## Texte à lire

┄┄┄┄┄┄

Connaissez-vous la différence entre un potiron et une citrouille ? Une question que Jean-Luc Baclez a coutume de poser à celles et ceux qui viennent à sa rencontre ! À Bazinghen, entre Boulogne-sur-Mer et Calais (62), cet ancien professeur de mathématiques aujourd’hui retraité de l’Éducation nationale a trouvé un moyen bien à lui de concilier son amour de la nature et sa passion pour la création artistique : il transforme les courges en oiseaux.
Dans son atelier, les calebasses (une espèce de courge qui, une fois séchée peut servir de récipient ou d’objet de décoration, ndlr) deviennent des rouges-gorges, des faisans ou encore des gorgebleues à miroir, cet oiseau rare vivant principalement dans les milieux humides, comme le marais de Bazinghen. Un travail de patience et de finesse que le premier adjoint du village partage avec le plus grand nombre depuis près de 30 ans.
Jean-Luc Baclez est né en 1953 à Leubringhen (62), dans une famille de cultivateurs. Enfant, il court dans les champs, grimpe aux arbres et passe des heures à observer la faune et la flore qui l’entourent. « J’ai été éduqué dans un monde rural, donc toujours très près de la nature. Je me baladais partout et j’observais beaucoup. »
Jeune homme, il rêve un temps de reprendre la ferme familiale, mais la réalité des années 70 l’oriente vers un autre destin. « On dissuadait les jeunes de reprendre la ferme des parents à l’époque. Et puis j’étais plutôt bon à l’école. J’ai toujours eu des bonnes aptitudes en maths et en géométrie dans l’espace.«
Au retour de son service militaire, en 1974, il devient professeur de mathématiques. Une matière qu’il enseignera pendant plus de 40 ans dans le même établissement, le collège Saint-Martin, à Marquise (62).
Bien que sa carrière se soit déroulée entre quatre murs, Jean-Luc Baclez a toujours gardé un lien profond avec la nature. Il observe d’ailleurs avec une pointe de regret le rapport des nouvelles générations à leur environnement. « Aujourd’hui, les enfants passent beaucoup de temps devant leurs écrans. C’est dommage car visuellement, leur regard s’adapte différemment aux distances. Ils observent de moins en moins ce qui les entoure. » Lui, en revanche, continue chaque jour d’aiguiser son œil sur le monde extérieur en pratiquant la chasse et en cultivant un grand potager.
En tant que jardinier amateur, Jean-Luc Baclez cultive notamment des calebasses, une variété de courges aux formes singulières. « Après quatre mois de séchage, leur texture se transforme. Elles durcissent tout en restant légères. C’est un matériau idéal pour la sculpture. Et l’avantage de la calebasse, c’est que c’est une matière facile à travailler. Elle se situe entre le carton et le bois. Le carton, c’est trop mou. Le bois, trop dur. Et ça se découpe très bien au cutter.«
S’il lui arrive de sculpter d’autres animaux, ce sont avant tout les oiseaux qui nourrissent son imagination. Et pour leur donner vie, il n’utilise ni clou ni vis : « Je n’utilise que de la colle. » Son processus créatif repose sur la forme naturelle de la courge. « C’est la forme de la courge qui m’inspire. Je la regarde, je l’observe, et je me projette assez vite dans la création. » Le cougourdonnier réussit à reproduire ses oiseaux préférés avec une précision remarquable, restituant fidèlement leurs postures et la richesse de leurs couleurs. « J’étudie beaucoup avant de me lancer. Je m’inspire des couleurs des vrais oiseaux. Et pour affiner mes créations, j’utilise des coloquintes, des petites courges qui sont parfaites pour façonner des crêtes ou des becs ».

┄┄┄┄┄┄

[Lignes d'un jeu de données d'ancrage sur écran]
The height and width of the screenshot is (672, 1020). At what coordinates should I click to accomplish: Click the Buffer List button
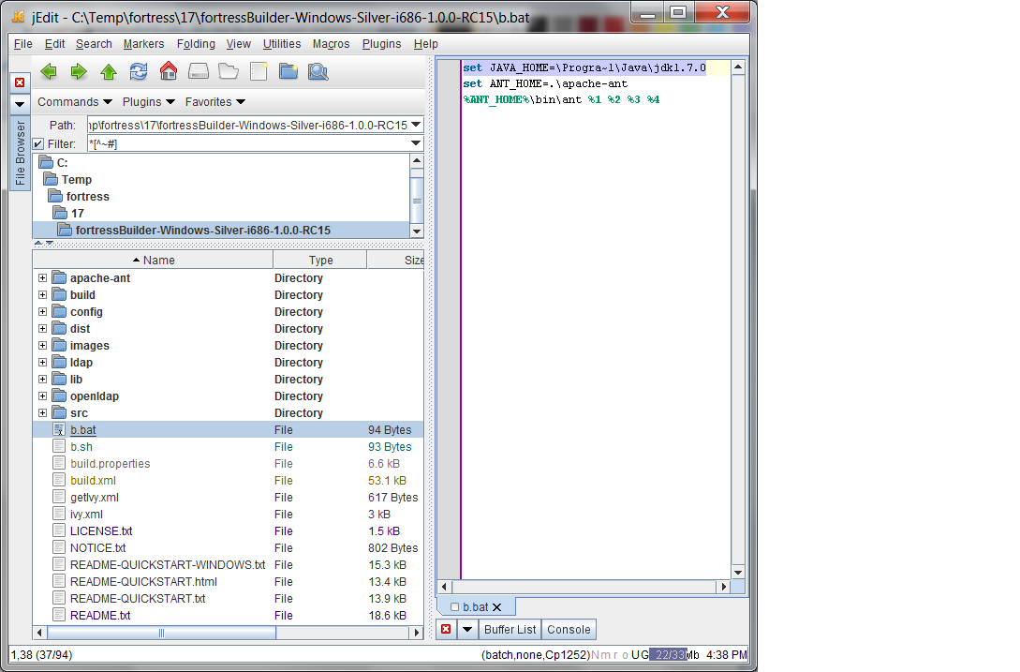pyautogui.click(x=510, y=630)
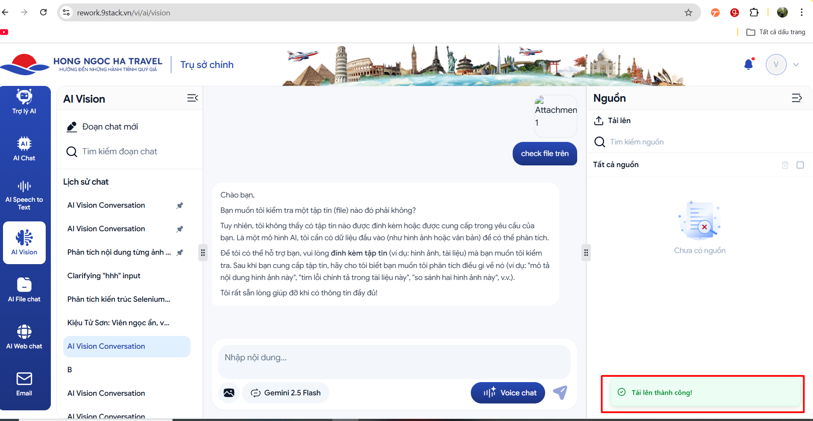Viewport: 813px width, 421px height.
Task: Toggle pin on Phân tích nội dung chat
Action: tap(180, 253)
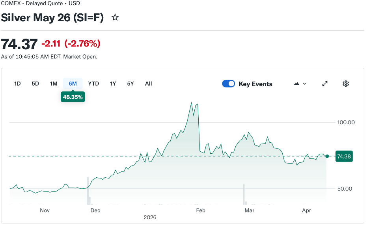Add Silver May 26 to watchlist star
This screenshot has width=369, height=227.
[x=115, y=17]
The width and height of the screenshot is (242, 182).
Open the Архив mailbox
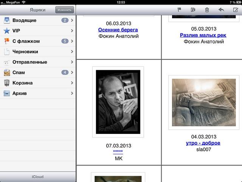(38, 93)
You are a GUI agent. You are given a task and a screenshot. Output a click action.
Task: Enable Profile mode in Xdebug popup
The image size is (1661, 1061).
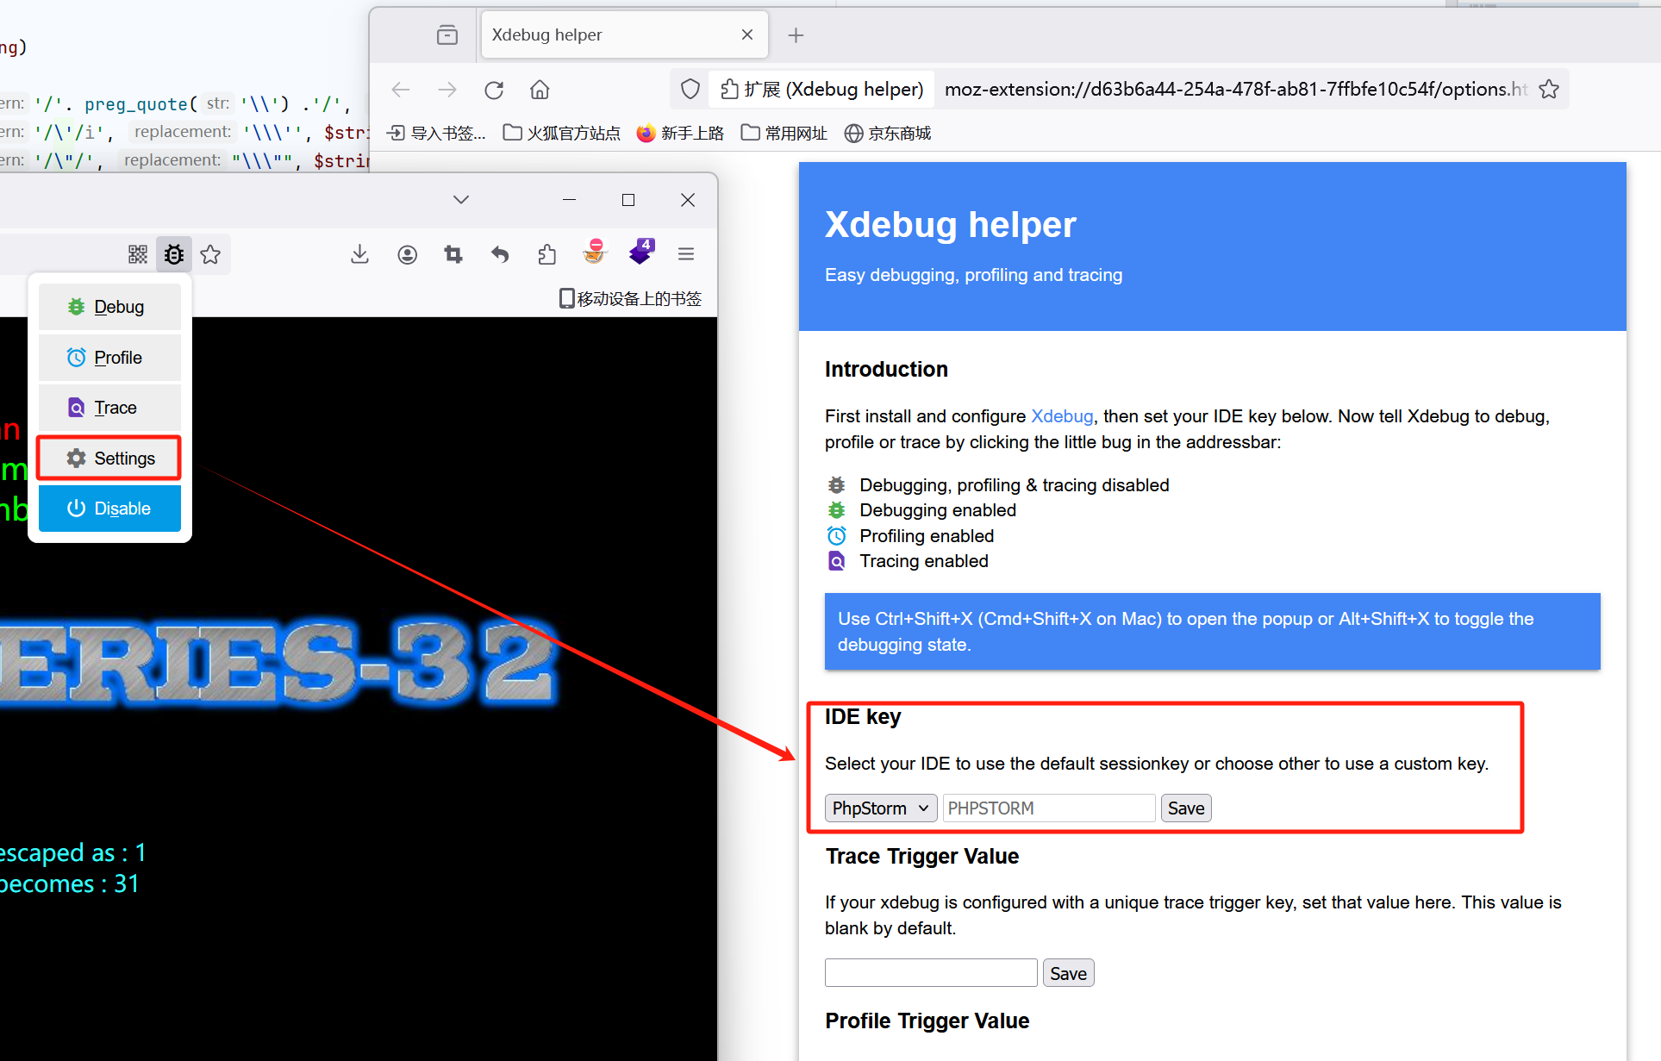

┄┄┄┄┄┄

## Consigne
Extrayez tel quel, du texte sur les courges sculptées en oiseaux, le passage qui commence par les mots contenant "Connaissez-vous la différence" et se termine par "près de 30 ans.".

## Résultat attendu
Connaissez-vous la différence entre un potiron et une citrouille ? Une question que Jean-Luc Baclez a coutume de poser à celles et ceux qui viennent à sa rencontre ! À Bazinghen, entre Boulogne-sur-Mer et Calais (62), cet ancien professeur de mathématiques aujourd’hui retraité de l’Éducation nationale a trouvé un moyen bien à lui de concilier son amour de la nature et sa passion pour la création artistique : il transforme les courges en oiseaux.
Dans son atelier, les calebasses (une espèce de courge qui, une fois séchée peut servir de récipient ou d’objet de décoration, ndlr) deviennent des rouges-gorges, des faisans ou encore des gorgebleues à miroir, cet oiseau rare vivant principalement dans les milieux humides, comme le marais de Bazinghen. Un travail de patience et de finesse que le premier adjoint du village partage avec le plus grand nombre depuis près de 30 ans.